Dieses Jahr soll er Dich ultimativ aufrütteln. Es soll, es muss radikal werden. Meine Worte sollen Gewalt haben. Ich möchte, dass er Dich begleitet, sehr radikal und fokussiert. Denn es wird das letzte Jahr sein, die „Adlerperspektive“. Es soll Dich in Bewegung setzen. Zum Fliegen. Zum Jagen. Zum Abspringen. Zum Selbstbewegen.

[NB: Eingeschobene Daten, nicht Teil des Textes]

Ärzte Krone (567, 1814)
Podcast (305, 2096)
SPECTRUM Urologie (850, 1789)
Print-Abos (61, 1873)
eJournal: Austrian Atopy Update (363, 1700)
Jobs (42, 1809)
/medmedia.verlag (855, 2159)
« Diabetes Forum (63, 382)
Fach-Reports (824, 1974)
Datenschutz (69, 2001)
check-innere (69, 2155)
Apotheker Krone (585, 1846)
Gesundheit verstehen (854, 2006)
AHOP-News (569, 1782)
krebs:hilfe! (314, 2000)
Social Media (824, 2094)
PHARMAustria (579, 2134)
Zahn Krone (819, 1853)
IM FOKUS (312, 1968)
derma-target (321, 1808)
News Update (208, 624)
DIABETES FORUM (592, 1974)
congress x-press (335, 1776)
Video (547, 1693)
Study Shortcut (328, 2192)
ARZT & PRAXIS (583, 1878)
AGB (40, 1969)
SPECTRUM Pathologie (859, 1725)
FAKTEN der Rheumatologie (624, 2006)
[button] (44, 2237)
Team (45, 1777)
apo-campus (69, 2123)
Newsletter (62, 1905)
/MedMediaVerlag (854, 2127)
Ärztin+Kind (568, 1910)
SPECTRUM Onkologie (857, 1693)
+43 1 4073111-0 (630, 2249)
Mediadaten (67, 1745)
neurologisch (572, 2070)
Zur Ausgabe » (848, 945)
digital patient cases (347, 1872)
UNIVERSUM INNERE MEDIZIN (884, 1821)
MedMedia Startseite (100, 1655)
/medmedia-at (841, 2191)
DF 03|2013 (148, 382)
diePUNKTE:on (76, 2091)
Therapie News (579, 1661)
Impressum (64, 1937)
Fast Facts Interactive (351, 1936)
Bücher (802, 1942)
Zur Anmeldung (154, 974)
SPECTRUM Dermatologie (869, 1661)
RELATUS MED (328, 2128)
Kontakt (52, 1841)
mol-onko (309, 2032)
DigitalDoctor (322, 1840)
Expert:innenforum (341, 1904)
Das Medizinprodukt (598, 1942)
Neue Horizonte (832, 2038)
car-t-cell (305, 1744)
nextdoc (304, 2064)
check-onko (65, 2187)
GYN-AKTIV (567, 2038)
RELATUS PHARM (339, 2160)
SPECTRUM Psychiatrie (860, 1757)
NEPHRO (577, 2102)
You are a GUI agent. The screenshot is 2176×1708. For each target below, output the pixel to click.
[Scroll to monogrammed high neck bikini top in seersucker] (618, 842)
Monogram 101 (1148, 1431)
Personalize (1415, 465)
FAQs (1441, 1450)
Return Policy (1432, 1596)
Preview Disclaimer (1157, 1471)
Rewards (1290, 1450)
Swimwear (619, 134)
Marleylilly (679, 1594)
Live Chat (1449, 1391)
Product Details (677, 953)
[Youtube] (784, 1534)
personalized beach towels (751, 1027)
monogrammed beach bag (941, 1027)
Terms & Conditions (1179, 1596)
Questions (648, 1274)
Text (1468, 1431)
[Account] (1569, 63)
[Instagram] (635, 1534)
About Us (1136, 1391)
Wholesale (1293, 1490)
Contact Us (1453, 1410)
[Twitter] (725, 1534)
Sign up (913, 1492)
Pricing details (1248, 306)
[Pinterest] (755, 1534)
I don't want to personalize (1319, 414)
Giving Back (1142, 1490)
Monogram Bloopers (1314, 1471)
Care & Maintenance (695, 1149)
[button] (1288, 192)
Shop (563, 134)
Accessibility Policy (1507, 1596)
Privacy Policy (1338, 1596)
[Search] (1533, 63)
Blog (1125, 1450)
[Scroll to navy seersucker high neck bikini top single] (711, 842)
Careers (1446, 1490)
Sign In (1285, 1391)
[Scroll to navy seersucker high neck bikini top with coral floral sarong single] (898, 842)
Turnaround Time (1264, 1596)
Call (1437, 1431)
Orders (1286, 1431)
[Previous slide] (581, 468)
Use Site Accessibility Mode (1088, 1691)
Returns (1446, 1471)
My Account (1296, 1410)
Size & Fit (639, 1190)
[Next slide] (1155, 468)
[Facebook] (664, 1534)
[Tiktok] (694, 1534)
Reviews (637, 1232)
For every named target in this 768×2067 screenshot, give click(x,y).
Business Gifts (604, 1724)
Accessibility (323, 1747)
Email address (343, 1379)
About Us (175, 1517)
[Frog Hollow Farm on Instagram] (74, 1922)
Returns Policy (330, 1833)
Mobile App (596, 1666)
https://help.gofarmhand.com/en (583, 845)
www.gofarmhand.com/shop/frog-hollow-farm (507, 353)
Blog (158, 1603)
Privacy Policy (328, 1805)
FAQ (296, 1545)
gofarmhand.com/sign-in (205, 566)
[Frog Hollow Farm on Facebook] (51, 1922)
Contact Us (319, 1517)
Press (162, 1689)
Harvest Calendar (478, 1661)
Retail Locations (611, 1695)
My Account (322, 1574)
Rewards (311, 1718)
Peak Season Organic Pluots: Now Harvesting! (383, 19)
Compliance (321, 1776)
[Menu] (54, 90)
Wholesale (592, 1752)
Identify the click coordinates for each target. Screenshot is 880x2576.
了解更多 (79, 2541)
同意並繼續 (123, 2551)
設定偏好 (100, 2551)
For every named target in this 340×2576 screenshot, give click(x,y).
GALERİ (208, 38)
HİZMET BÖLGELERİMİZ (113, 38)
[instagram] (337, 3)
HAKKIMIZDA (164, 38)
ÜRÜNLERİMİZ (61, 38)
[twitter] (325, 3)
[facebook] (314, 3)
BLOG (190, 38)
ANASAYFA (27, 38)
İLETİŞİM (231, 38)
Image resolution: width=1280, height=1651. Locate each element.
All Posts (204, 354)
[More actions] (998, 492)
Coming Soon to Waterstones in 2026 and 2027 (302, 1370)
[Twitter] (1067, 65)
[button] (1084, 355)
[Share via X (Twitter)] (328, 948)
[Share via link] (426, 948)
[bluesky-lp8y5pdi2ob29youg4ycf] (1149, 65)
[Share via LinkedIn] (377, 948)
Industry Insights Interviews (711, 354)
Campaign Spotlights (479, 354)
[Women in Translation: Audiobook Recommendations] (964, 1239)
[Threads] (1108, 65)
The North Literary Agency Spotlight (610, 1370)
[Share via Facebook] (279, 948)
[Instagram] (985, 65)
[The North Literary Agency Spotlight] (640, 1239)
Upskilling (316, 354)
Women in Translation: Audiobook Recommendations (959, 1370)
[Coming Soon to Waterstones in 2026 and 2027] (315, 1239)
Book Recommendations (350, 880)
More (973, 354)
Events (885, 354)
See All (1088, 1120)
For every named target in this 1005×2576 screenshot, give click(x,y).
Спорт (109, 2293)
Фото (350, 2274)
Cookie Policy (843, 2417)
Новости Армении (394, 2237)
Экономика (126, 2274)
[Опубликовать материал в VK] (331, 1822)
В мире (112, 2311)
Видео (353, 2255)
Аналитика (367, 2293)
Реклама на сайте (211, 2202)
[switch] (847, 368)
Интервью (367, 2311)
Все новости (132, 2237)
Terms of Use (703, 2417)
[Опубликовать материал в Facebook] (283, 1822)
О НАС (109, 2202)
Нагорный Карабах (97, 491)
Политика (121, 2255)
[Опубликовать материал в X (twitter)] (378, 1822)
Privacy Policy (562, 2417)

Wir müssen nun endlich anfangen aufzuhören – nur zu schauen, nur zu lesen. Nur zu überlegen. Nur zu reflektieren. Nur anzuklagen. Wir müssen in die Tat kommen.

Rosa Luxemburg hat einmal gesagt: Diejenigen, die sich nicht bewegen – werden ihre Fesseln nicht spüren.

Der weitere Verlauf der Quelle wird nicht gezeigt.